Redundancy Sacrifice Calculator
Redundancy sacrifice can provide a tax saving to the member for the employer to make a pension contribution on their behalf, should the employer pass on any of their National Insurance saving, this will increase the pension contribution at no extra cost.
- See the effect on the tax liability of the member, plus full calculations
- Assess the benefits of any employer saving passed on for the pension contribution.
- See the effective “return” based on an assumed rate of taxation when the pension is taken by the member
Key features of our Redundancy Sacrifice calculator
Model a redundancy sacrifice scenario
The main advantage of redundancy sacrifice, is a tax saving to the member to make a pension contribution, should the employer pass on any of their National Insurance saving this will increase the pension contribution at no extra cost. Enter details of salary, personal (relief at source), the gross redundancy amount, the amount of any taxable redundancy to be sacrificed and any employer National Insurance to be passed on to calculate he pension contribution that will be made.

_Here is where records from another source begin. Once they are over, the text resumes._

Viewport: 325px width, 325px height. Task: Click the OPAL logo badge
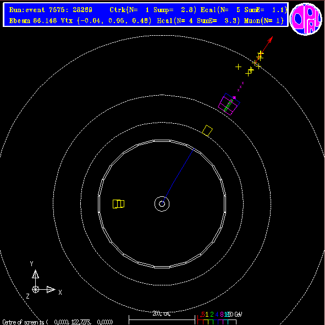tap(306, 19)
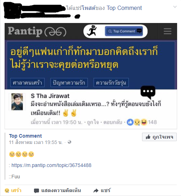The height and width of the screenshot is (196, 181).
Task: Click the black speech bubble icon
Action: point(148,92)
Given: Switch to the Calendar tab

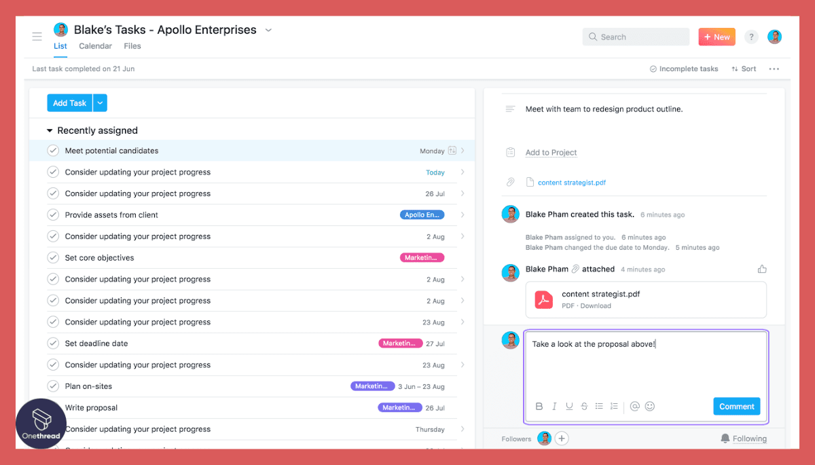Looking at the screenshot, I should (x=95, y=45).
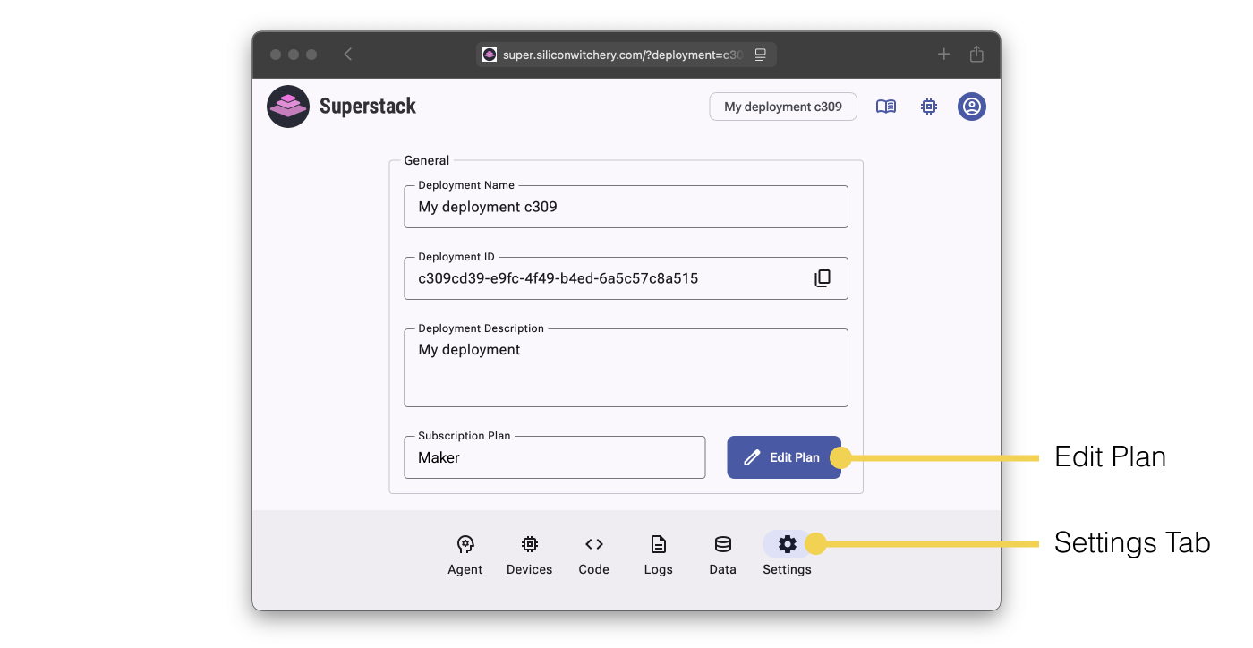
Task: Click the Subscription Plan field showing Maker
Action: tap(554, 457)
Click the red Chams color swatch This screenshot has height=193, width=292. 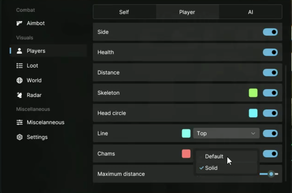click(x=186, y=154)
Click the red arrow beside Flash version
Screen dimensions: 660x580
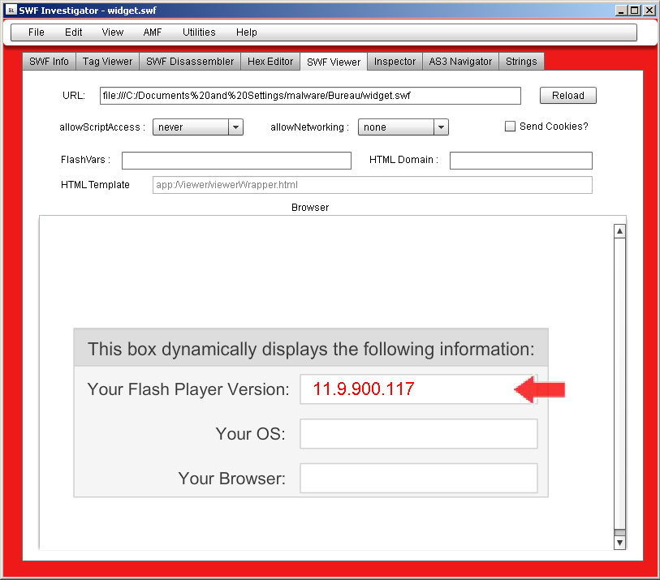tap(540, 390)
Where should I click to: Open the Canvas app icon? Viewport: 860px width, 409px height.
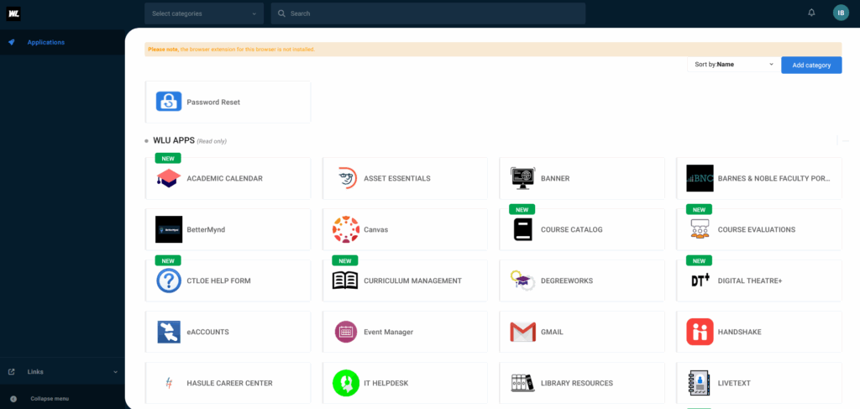(x=345, y=229)
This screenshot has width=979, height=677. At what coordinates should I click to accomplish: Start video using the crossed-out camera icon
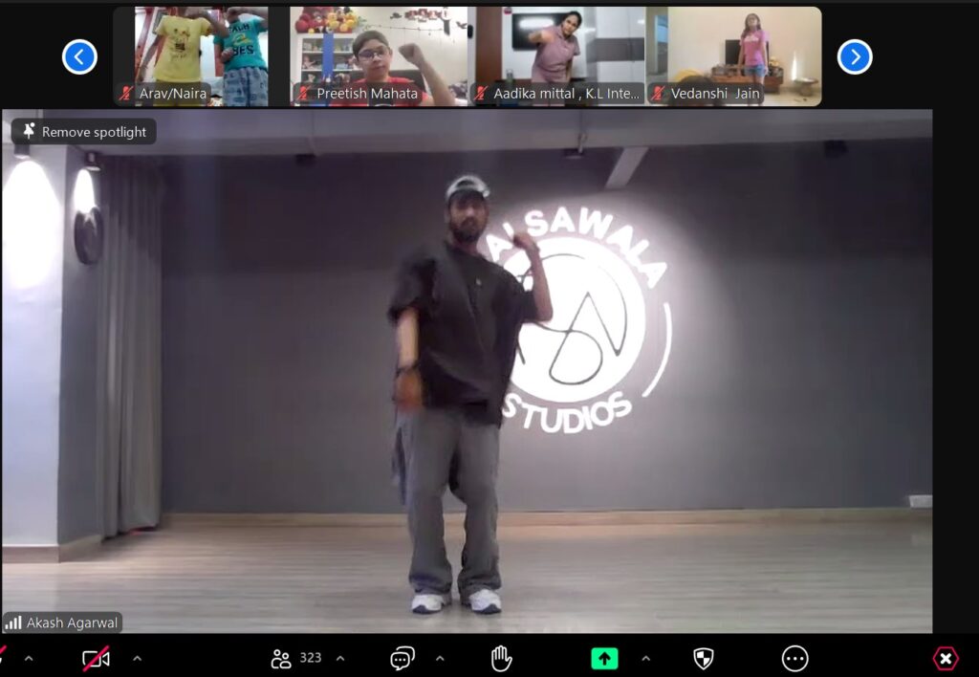pyautogui.click(x=96, y=658)
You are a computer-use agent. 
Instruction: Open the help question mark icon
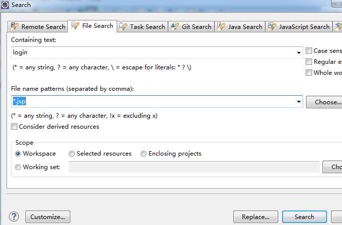(13, 217)
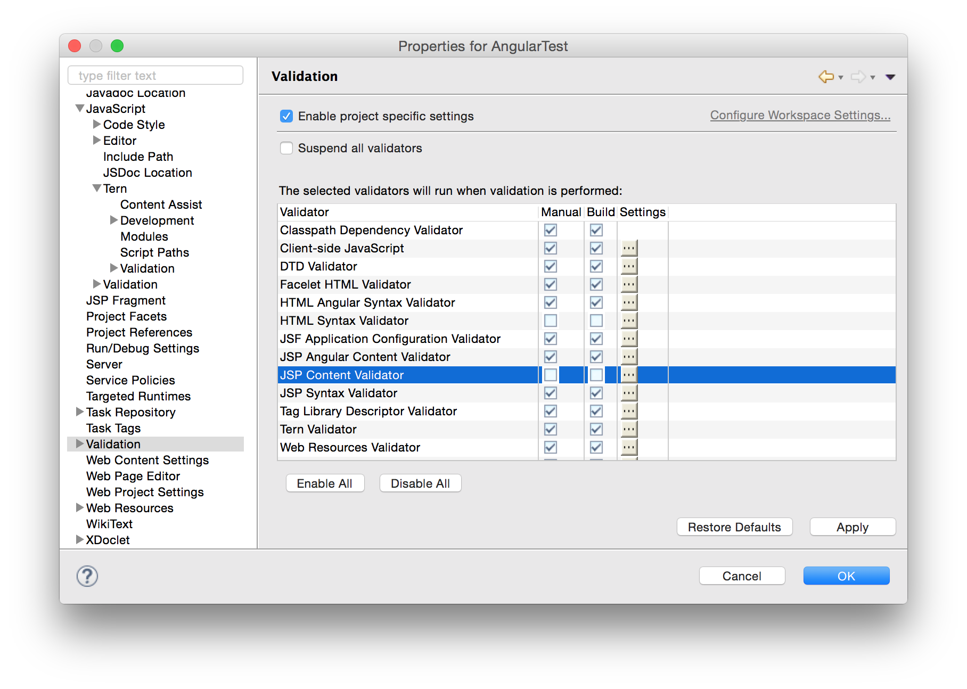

You can also calculate the effective “return” based on an assumed rate of taxation when the pension is taken by the member. This is calculated based on the reduction to take home pay against what can be taken assuming no growth, 25% taken as a pension commencement lump sum with the remainder based on the assumed rate of pension income taxation.
Guidance, but not advice
The results of the tool are illustrative only and are in no way intended to be a recommendation for a particular course of action and do not constitute advice. The results are based on our current understanding of legislation and HMRC practice. But these might change without notice and the tool doesn’t take into account all of the possible circumstances that could impact your clients.